That title might seem a little off–everyone knows that there are four Marks of the Church. But I’m linking up with Micaela again and she makes the rules: three reasons I love Catholicism. So we’re just going to say that the first mark, the mark of unity, of being “One,” manifests itself beautifully in the other three. That way I can have all four marks and still play the three reasons game. Okay? Good.
1. The Church is Holy.
Now before you get all cranky, I know that Catholics aren’t necessarily holy. In fact, Catholics are often among the worst sinners out there, all the worse because we claim to have standards for our behavior. So when I say that the Church is holy, I don’t mean that everything her members does is good–or even that everything she does as an institution is good.1 But really, how much sense does it make to condemn an institution which teaches dogmatically that people are sinners when her members prove her right? Certainly, we ought to be better than that. But our Church is a saint factory, not a saints club.
No, what I love about the holiness of our Church is her doctrines. Leave it to the Catholic Church to teach what is true–what she has always taught to be true–even when it’s awkward and inconvenient. When the Church of England first allowed contraception in 1930, every other mainstream Protestant denomination soon followed suit, leaving the Catholic Church alone holding the position that was held by all Christians and pretty much everyone else–including Gandhi–until the 20th century.
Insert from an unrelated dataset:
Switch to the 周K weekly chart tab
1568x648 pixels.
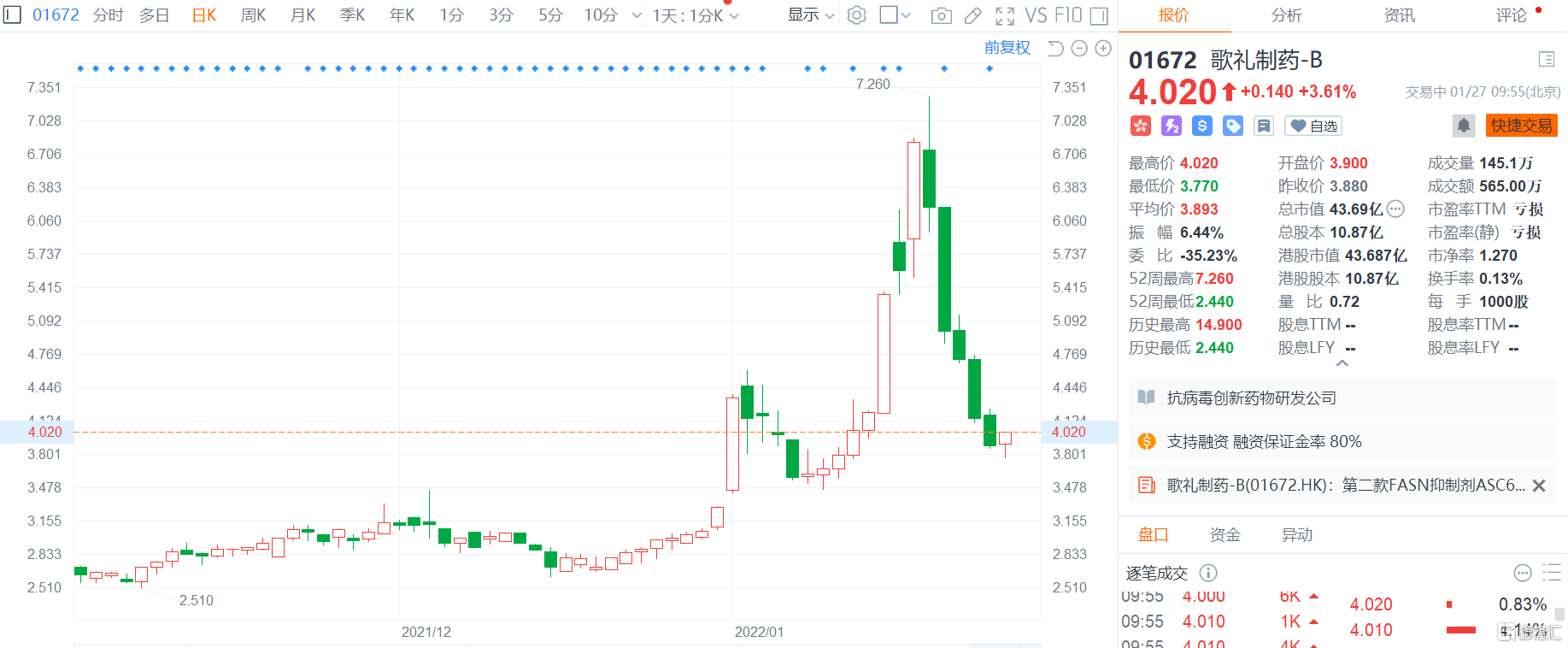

I love that our Church refuses to conform to secular models of liberal and conservative but runs instead after what is true, good, and beautiful. Find me a church that does as much good for the poor. Find me a church that defends all life–even that of the criminal and the immigrant and the handicapped–at whatever cost. Find me a church that works as hard for justice. This Church does all three and more.
A few months back, I was at a Catholic retreat with 800 teens. On the last day, they had us sing Happy Birthday to a few people who were celebrating that day. A few hours later, they announced that somebody else would be celebrating a birthday in a few weeks and asked us to sing to him, too. We all started off, quiet and rather confused because who cares if his birthday is coming up eventually? So is everybody’s.
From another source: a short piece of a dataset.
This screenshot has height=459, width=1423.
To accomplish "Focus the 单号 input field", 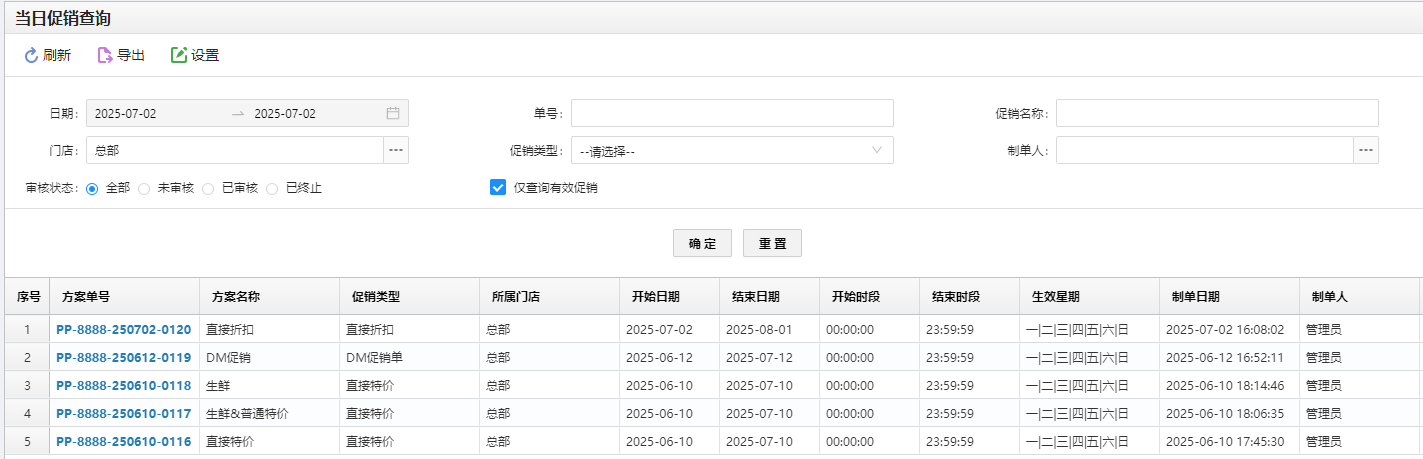I will (x=732, y=113).
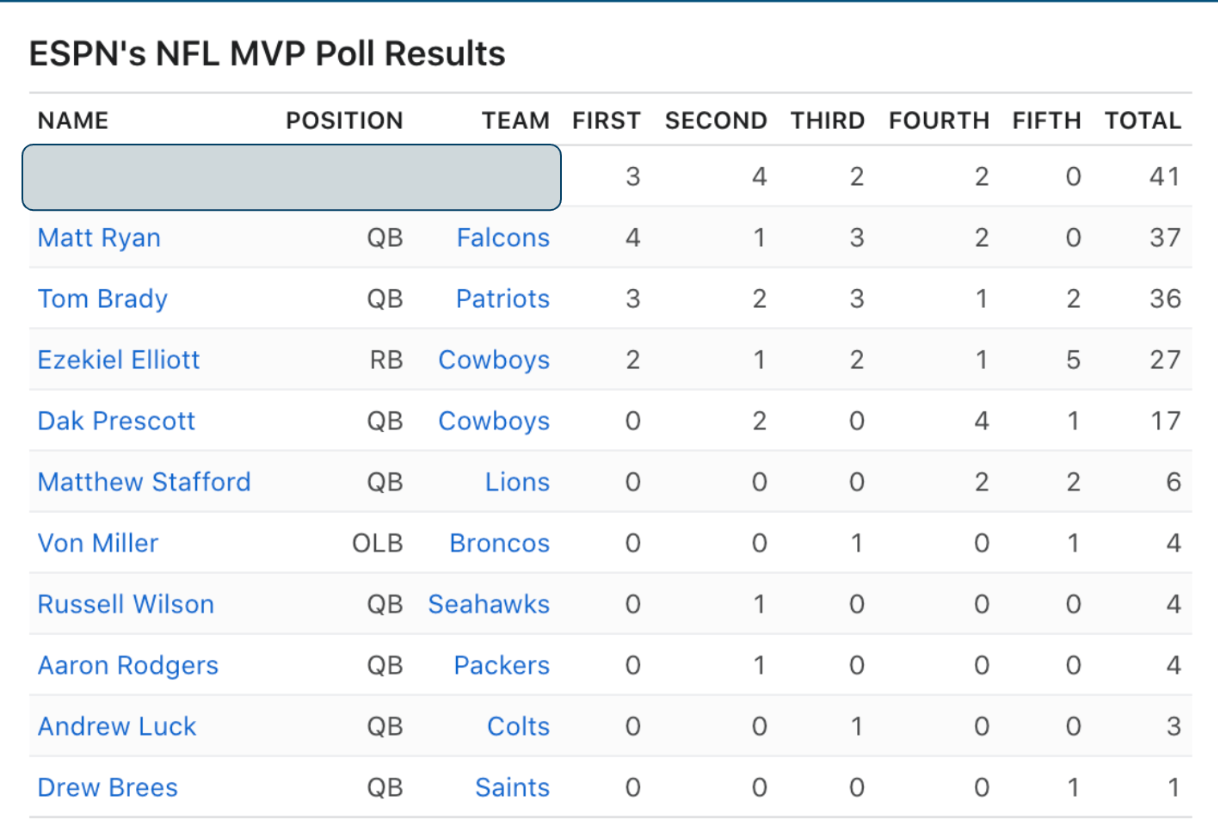The width and height of the screenshot is (1218, 820).
Task: Open Matthew Stafford player link
Action: point(144,482)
At the end of the song, a young man with Down Syndrome climbed up onto the stage and stood grinning at us as we sang to him. The auditorium erupted with cheers, teenagers screaming and shouting because they saw his need and loved him for it. I don’t know that I’ve ever been prouder to be a Catholic. We say we’re pro-life, and apparently we really mean it–before birth, after birth, for the handicapped and sinful and unwanted and alone and refugee and just everyone. And our kids know it.
And you know what? This isn’t just true in some Catholic churches–it’s true across the board. Some of us are better at it than others, but our holy teachings bind us together even when we reject them. When you say, “I’m Catholic, but I believe in…” you’re proclaiming the one, holy teaching of the Church–and your refusal to consent. And yet, despite your best efforts, it remains the teaching of the Church. Even the disunity among our members can’t break the unity of our Church. What she teaches in Denver she teaches in Dubai and Delhi and Dover and everywhere, even when she’s ridiculed or marginalized or persecuted. Praise the Lord for our One, Holy Church.
2. The Church is Catholic .
Okay, this is the reason I’m thinking about the Marks of the Church today. Because we belong to a Church that is truly universal. Yesterday I went to Mass in Vietnamese. And I understood the whole thing. No, I don’t speak a lick of Vietnamese–but I speak Mass. And so I whispered all the prayers in English as the congregation responded in Vietnamese. I even beat my breast at the same time as them! I understood when the priest was saying Phillip and James, I understood which form of the penitential rite was being used–aside from the homily and the propers of the Mass, I got it all. And after Mass, when the celebrants and congregation turned to face a statue of the Holy Family and began to chant, I realized that it was the Magnificat.2 Even the parts that weren’t liturgical, I understood because it’s a universal Church.
I’ve been to Mass in ten different languages3 and it’s always the same. If I kind of understand the language, I completely understand the Mass. If I don’t know a word, I can still pray right along with it. And even when I go to Eastern Rite churches, there’s a marvelous universality to the fact that I can join with people of any nationality and worship this one God in His Church.
The many rites in our Church show our unity in diversity and the Saints back it up. I’ve heard it claimed that Christianity is an inherently Western religion. Well, riddle me this: there are 11 American Catholic Saints. There are at least 120 Chinese Catholic Saints, at least 103 Korean Catholic Saints. The Blessed Mother has appeared in North America, South America, Asia, Africa, and Europe4 and every time she’s taken on the race of the people she’s speaking to. This is a universal Church.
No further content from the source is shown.